Deux cent millions d’euros, le prix payé par nos impôts pour assouvir les egos du grand manitou du Comité Général et de son génial architecte. Il me semblait que pour cent fois moins, on aurait pu construire un simple hangar, un cube de briques pour abriter les salles d’exposition, avec un escalier modeste pour parvenir sur une belle et ample terrasse, une terrasse ouverte à la vallée du Rhône, ouverte telle que doit être et telle qu’a été la ville de Lug-Dunum, cette ville d’Irénée qui fut la porte d’entrée du Christianisme en Europe il y a deux mille ans.

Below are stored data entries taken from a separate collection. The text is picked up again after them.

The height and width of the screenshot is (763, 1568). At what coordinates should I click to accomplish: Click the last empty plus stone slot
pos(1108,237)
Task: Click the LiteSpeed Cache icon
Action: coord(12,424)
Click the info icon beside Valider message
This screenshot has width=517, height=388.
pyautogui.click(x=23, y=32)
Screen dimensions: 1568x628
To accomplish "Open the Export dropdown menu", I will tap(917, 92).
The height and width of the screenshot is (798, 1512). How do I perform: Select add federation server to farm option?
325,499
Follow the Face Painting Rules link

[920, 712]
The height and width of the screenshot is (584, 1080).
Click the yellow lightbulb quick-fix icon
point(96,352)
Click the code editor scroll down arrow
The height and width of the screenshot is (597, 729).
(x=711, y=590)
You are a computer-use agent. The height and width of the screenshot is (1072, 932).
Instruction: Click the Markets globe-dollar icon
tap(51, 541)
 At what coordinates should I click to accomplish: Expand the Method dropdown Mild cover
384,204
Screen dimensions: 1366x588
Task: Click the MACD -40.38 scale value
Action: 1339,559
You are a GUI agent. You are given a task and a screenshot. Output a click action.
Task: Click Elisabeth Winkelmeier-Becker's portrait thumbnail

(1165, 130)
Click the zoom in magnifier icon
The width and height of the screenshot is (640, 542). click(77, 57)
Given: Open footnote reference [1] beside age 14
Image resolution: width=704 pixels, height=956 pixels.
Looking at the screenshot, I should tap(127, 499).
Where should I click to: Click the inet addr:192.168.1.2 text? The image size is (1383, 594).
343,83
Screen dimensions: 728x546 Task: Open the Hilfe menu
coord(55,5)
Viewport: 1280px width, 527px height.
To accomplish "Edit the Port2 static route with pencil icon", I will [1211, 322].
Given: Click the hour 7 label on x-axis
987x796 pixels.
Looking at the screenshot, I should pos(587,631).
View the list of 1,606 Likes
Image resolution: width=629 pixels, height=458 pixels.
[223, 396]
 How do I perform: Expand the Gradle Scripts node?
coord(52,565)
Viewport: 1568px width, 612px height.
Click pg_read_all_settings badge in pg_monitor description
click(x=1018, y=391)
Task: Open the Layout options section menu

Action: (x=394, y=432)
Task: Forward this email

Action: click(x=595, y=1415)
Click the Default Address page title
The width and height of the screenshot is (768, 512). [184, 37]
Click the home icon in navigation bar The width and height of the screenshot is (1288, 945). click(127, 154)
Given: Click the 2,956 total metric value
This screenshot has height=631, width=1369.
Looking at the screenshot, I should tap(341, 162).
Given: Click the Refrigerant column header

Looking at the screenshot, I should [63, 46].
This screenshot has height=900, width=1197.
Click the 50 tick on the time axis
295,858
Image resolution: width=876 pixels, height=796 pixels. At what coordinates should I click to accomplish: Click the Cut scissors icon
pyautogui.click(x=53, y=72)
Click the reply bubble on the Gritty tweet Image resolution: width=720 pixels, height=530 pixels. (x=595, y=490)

Oui, il me semblait que pour un budget cent fois moindre, on aurait pu préserver la fonction du musée, on l’aurait même amplifiée, puisque l’économie réalisée aurait permis de financer d’autres initiatives dans les quartiers populaires pour amener davantage d’enfants à la culture, ce qui est, n’est-ce pas, la mission de toute civilisation ― amener ses enfants à la culture ― mission que le manitou et l’artiste en question semblent de toute évidence ignorer.

« Mais s’il te plait, s’empressa de préciser Pierre Legris, n’en fais pas un billet sur ton blog. C’est un sujet sensible, et ce ne serait pas politiquement correct… »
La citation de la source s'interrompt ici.